4 thoughts on “Sara Milano’s Presentation

  • April 19, 2020 at 10:52 pm

    I liked this alot— great work! Thank you for sharing.

  • April 20, 2020 at 7:29 pm

    I’d read about the story of Sirlilar Stokes while conducting research for a project in my Critical Thinking class and how solitary confinement is not conducive to anyone, and especially people suffering from a mental health condition. It is so heartbreaking and I wish more attention was brought to policymakers about this practice. It makes me wonder where control and power dynamics come into play when sentencing a prisoner to solitary confinement for acting out or not abiding by rules.

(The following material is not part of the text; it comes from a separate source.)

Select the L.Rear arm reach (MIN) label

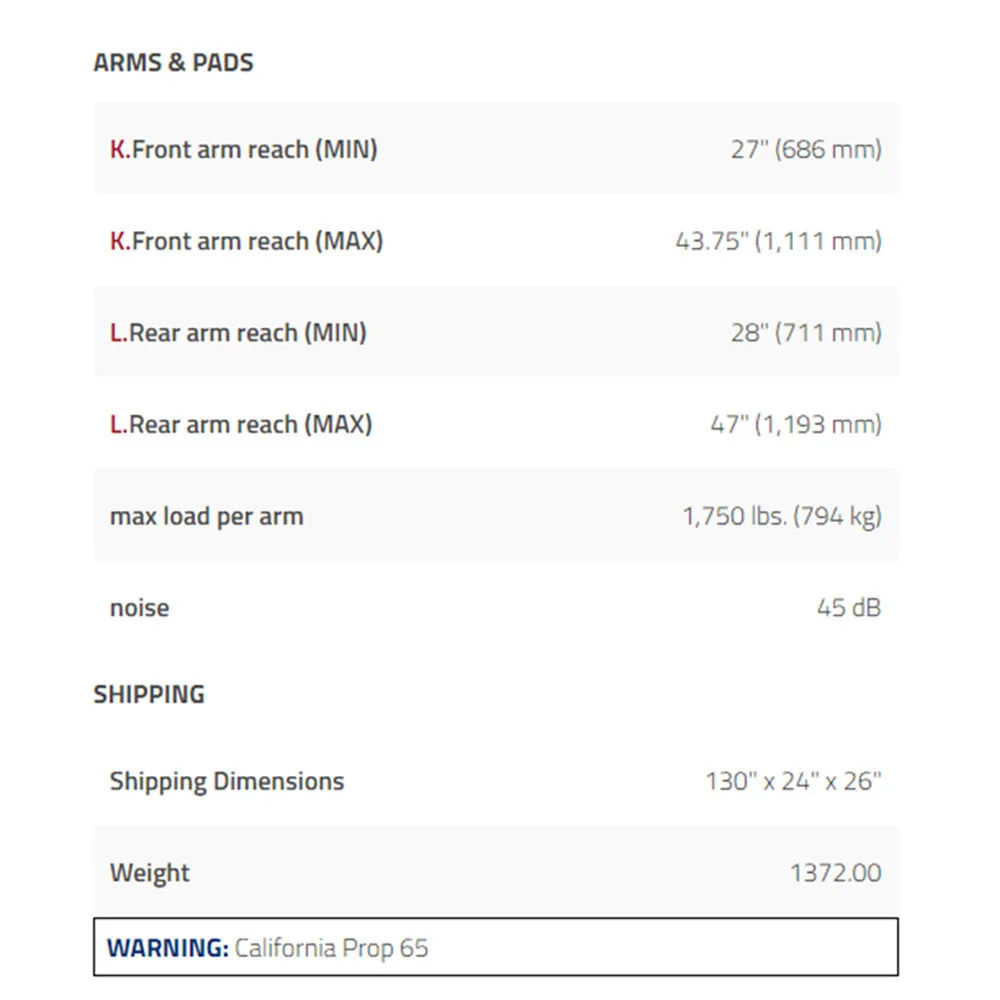pyautogui.click(x=238, y=333)
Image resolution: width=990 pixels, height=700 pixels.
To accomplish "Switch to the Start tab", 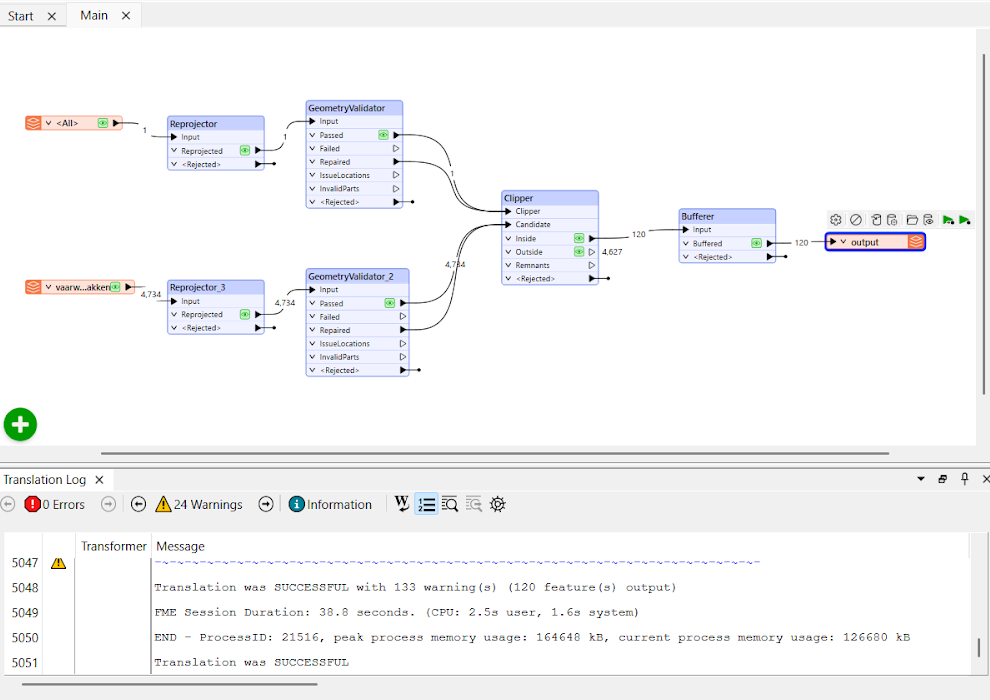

  • April 20, 2020 at 10:43 pm

    Wow. That clip made the entire presentation. One can infer from the interview that Sirlilar was likely in a psychotic state when she committed the murder. In Cohen’s Boundaries of Blackness, she writes about a concept called secondary marginalization. Here is a quote from an abstract by Amanda Armstrong at https://scholar.oxy.edu/urc_sstudent/1036/:
    Secondary marginalization is a process of exclusion of a subgroup of a marginalized community that functions outside the normative rules that determine community membership and power. Within the black community, this includes women and gay men, two of the groups most highly afflicted with HIV/AIDS. In 2008, blacks have the highest rate of new HIV infections. Stratification among marginal group members targets the most vulnerable in the group in exchange for the progress of the whole. I looked specifically at the impact of secondary marginalization on black women. The ideologies surrounding black women suggest that they are promiscuous, poor, and drain the welfare system. Popular media has shown a rise in images of promiscuous black women in the last ten years. Mass media outlets, such as the Los Angeles Times, have also shown a rise in articles on black women and poverty, welfare, crime, and drug use. In an attempt to distance the black community as a whole from the negative images of black women, the crises of black women go largely ignored. This is reflected by the decline of articles on HIV/AIDS in black womens’ indigenous magazines. Finally, in 2008, little has changed in the black community’s response to the HIV/AIDS crisis via funding or education programs.

  • April 21, 2020 at 9:02 am

    Sara, I loved this presentation!! I am really interested in mental health as a whole so I thought this was a great topic to analyze.